With all of the changes and challenges we are seeing in the world, one of the most frequent questions we get from international travelers has to do with border crossings.

What do I need to have at any border?  Do I need an onward ticket?  What do I do if I am asked why I am visiting?

It can be a daunting process to prepare to enter a foreign country.  However, the best advice you can have is to be prepared.

It is up to you to know the rules of the country(ies) you are entering and to prepare yourself appropriately to avoid most of the pitfalls of global travel in the 21st century.

Where can I find Visa information?

Firstly, bear in mind that policies can change daily and you will need to know what is required of you at all times.  A great site to use is the Passport Index.  (Search for your passport, and it will bring up a page that will tell you your visa requirements for all countries)  Be sure you know if you need a visa prior to arrival, if you can get it online, at time of arrival (eg: after deplaning in Turkey you hit the visa kiosk before customs and immigration – be sure you have a credit card as these kiosks don’t take cash and some don’t take debit cards), or if you need one at all.  Also, be sure to apply for the correct visa.  Because visa information is a fluid situation, you are best to check your government website to be sure.

Be Prepared with a Border Kit

The second most important point is to create a Border Kit.  We have found this to be invaluable for our international travels.  It helps you to get your trip in order, but also prepares you for questions that you will likely be asked.  We use a duo-tang folder and a large zip-lock bag to keep all of our documents in one place.  The zip-lock holds passports, itinerary, and currency of the country we are entering plus either euros or US $.  The folder holds all the details of our trip including such things as confirmations for car rentals, hotels, bnb’s, or activities we will be doing.  You do not have to produce the folder unless you are actually requested to do so.

Common Mistakes Can Lead to Hours of Delay

This goes without saying but needs to be said.  Fill out your landing cards truthfully!  You will avoid all sorts of grief if you are truthful.  You only have to watch one of the reality Border Security tv shows to understand the importance of this point.

If you are entering a country on a tourist visa (as most of us are), you want to say you are visiting the country to learn about it as a tourist, or to visit friends.  Many countries consider volunteer work (workaway, internships, or house sitting) to be work.  So, you need to avoid saying that is your reason for entering any country.  You can truthfully say you are visiting friends or just traveling around seeing touristy stuff.  You can book one night (refundable) at a hostel or cheap hotel to have an address in the country you are entering, if you need it.

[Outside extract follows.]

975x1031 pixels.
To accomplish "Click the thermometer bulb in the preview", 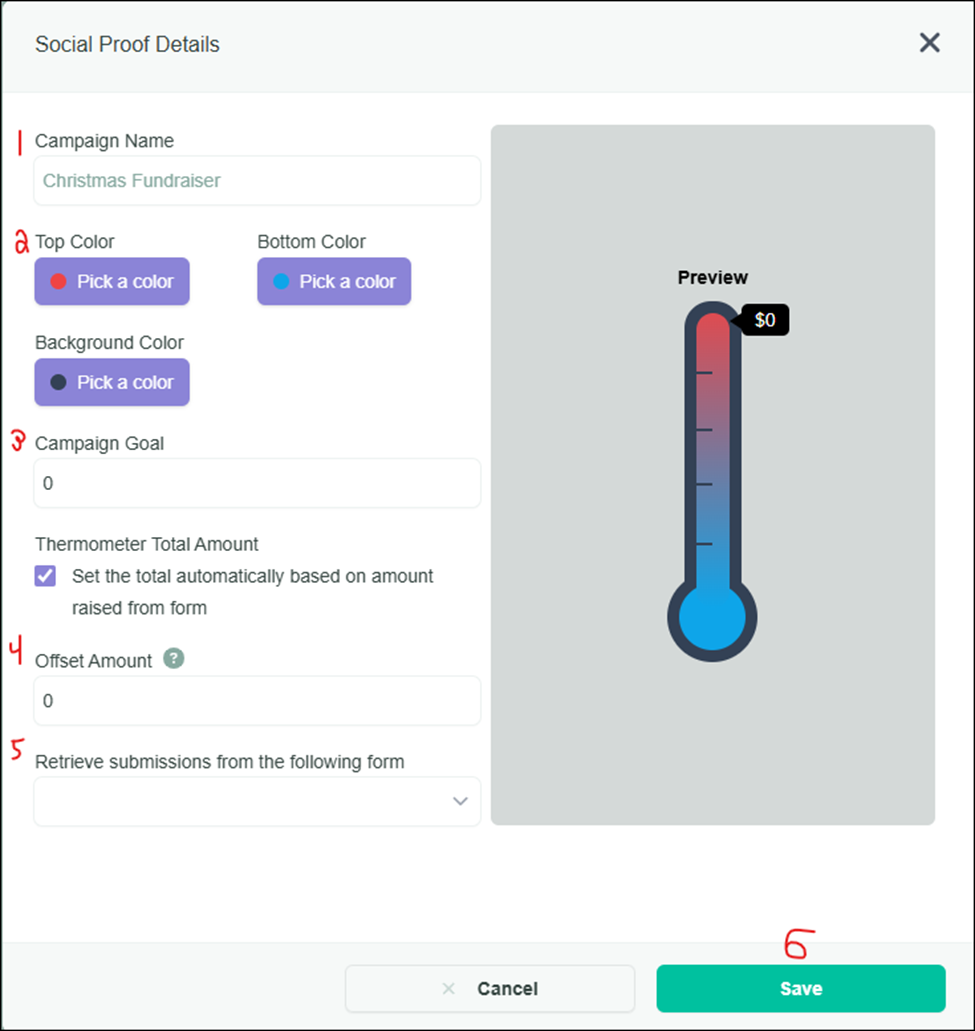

We are often asked how we met the folks we are visiting and we truthfully say we met online and after chatting for some time online, were invited to visit anytime.  So, here we are, visiting.

Proof of Onward Travel… What the…?

Do you need proof of onward travel?  You might and you might not.  As the rules change and borders become tighter, you might be asked more often.  We had an experience when entering the UK from the EU where they asked us when we were planning to return to Canada.  We told them truthfully that we did not know and were traveling for a few years.  They accepted that and we were granted entrance to the UK.   There are several sites you can use to book travel that is refundable and you need only to have one of those bookings as proof of onward travel.   One great site is Seat61, where you can book worldwide train travel through the site.

The Only Constant is Change

Now the big elephant in the room.  Recent developments in the political forum have spawned new regulations for direct travel to and from certain countries.  You will need to surrender your electronics that are over a certain size, prior to boarding your flight.  Currently, only the US and the UK have these restrictions in place.  These kinds of regulations can be temporary or they can lead to full-time changes to regulations.  Remember the no liquids in your carry-on luggage?  Now it is nothing larger 100ml and it needs to be identified and put in zip-lock bags.  Bear in mind these new regulations may change at any time.  A great article about the changes written by the Points Guy can be found here and another blog on a direct experience with the new regulations.

You will have to ensure you check for yourself how this will affect your travel.  You may want to look at alternate routes that don’t include a direct flight from the affected countries.

Do I need to surrender my phone at the border if requested?

Well, yes.  Or no.  It is a bit of a ‘dog’s breakfast’ at the moment as to what exactly you can do as a non-citizen of any country.  Your best bet is to research the regulations of the country you are entering.  Again, be prepared and here are a few things you can do to protect your information, contacts, and communications.  You can also change your SIM card out, log out of social media accounts, delete apps from your phones, laptops, tablets, etc., save photos to the cloud, or travel with burner phones and use Skype/WhatsApp/Viber for communication.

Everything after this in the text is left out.